* _Action item_: Find "Screen dimensions: 590x237" and "The height and" in the records below. Copy the lines holding them and every line between, exactly, and no others.

* _Given entries_:

-- Opening Marker --

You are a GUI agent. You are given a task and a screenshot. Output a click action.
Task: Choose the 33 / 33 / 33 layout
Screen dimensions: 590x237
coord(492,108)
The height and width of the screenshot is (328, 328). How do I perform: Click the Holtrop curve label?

-- Closing Marker --
-- Opening Marker --

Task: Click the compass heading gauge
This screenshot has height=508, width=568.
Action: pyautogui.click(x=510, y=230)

-- Closing Marker --

* _Problem solution_:
Screen dimensions: 590x237
coord(492,108)
The height and width of the screenshot is (328, 328). How do I perform: Click the Holtrop curve label?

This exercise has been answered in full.